#### PROVIDED RECORDS

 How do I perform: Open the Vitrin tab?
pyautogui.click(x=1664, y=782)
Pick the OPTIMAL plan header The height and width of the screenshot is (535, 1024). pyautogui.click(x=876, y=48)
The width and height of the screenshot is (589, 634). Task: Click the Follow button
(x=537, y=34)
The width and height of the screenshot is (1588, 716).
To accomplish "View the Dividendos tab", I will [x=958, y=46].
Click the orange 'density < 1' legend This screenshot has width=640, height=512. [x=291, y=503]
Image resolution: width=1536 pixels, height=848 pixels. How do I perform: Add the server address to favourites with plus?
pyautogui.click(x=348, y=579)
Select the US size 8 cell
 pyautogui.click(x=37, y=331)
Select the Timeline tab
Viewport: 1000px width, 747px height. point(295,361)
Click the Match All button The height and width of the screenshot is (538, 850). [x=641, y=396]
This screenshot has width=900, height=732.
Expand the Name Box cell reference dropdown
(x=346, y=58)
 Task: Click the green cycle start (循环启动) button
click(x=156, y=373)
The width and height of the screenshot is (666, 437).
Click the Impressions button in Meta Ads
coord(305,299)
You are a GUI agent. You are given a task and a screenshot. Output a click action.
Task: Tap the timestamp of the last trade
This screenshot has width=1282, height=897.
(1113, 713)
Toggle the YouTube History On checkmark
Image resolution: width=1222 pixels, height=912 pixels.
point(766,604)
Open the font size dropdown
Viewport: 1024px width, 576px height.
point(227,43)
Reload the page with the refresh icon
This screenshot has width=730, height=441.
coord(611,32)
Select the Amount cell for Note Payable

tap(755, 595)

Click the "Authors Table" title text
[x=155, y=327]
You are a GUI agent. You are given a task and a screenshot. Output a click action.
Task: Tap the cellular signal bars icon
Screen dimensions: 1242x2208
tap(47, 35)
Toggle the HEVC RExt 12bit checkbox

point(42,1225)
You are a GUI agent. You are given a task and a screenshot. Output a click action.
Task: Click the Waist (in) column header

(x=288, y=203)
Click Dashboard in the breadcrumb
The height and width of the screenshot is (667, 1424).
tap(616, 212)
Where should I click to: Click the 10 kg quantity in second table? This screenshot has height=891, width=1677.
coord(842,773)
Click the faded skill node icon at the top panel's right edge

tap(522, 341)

########

The entries are to be transcribed exactly, each line in full.

 How do I perform: Open the Vitrin tab?
pyautogui.click(x=1664, y=782)
Pick the OPTIMAL plan header The height and width of the screenshot is (535, 1024). pyautogui.click(x=876, y=48)
The width and height of the screenshot is (589, 634). Task: Click the Follow button
(x=537, y=34)
The width and height of the screenshot is (1588, 716).
To accomplish "View the Dividendos tab", I will [x=958, y=46].
Click the orange 'density < 1' legend This screenshot has width=640, height=512. [x=291, y=503]
Image resolution: width=1536 pixels, height=848 pixels. How do I perform: Add the server address to favourites with plus?
pyautogui.click(x=348, y=579)
Select the US size 8 cell
 pyautogui.click(x=37, y=331)
Select the Timeline tab
Viewport: 1000px width, 747px height. point(295,361)
Click the Match All button The height and width of the screenshot is (538, 850). [x=641, y=396]
This screenshot has width=900, height=732.
Expand the Name Box cell reference dropdown
(x=346, y=58)
 Task: Click the green cycle start (循环启动) button
click(x=156, y=373)
The width and height of the screenshot is (666, 437).
Click the Impressions button in Meta Ads
coord(305,299)
You are a GUI agent. You are given a task and a screenshot. Output a click action.
Task: Tap the timestamp of the last trade
This screenshot has width=1282, height=897.
(1113, 713)
Toggle the YouTube History On checkmark
Image resolution: width=1222 pixels, height=912 pixels.
point(766,604)
Open the font size dropdown
Viewport: 1024px width, 576px height.
point(227,43)
Reload the page with the refresh icon
This screenshot has width=730, height=441.
coord(611,32)
Select the Amount cell for Note Payable

tap(755, 595)

Click the "Authors Table" title text
[x=155, y=327]
You are a GUI agent. You are given a task and a screenshot. Output a click action.
Task: Tap the cellular signal bars icon
Screen dimensions: 1242x2208
tap(47, 35)
Toggle the HEVC RExt 12bit checkbox

point(42,1225)
You are a GUI agent. You are given a task and a screenshot. Output a click action.
Task: Click the Waist (in) column header

(x=288, y=203)
Click Dashboard in the breadcrumb
The height and width of the screenshot is (667, 1424).
tap(616, 212)
Where should I click to: Click the 10 kg quantity in second table? This screenshot has height=891, width=1677.
coord(842,773)
Click the faded skill node icon at the top panel's right edge

tap(522, 341)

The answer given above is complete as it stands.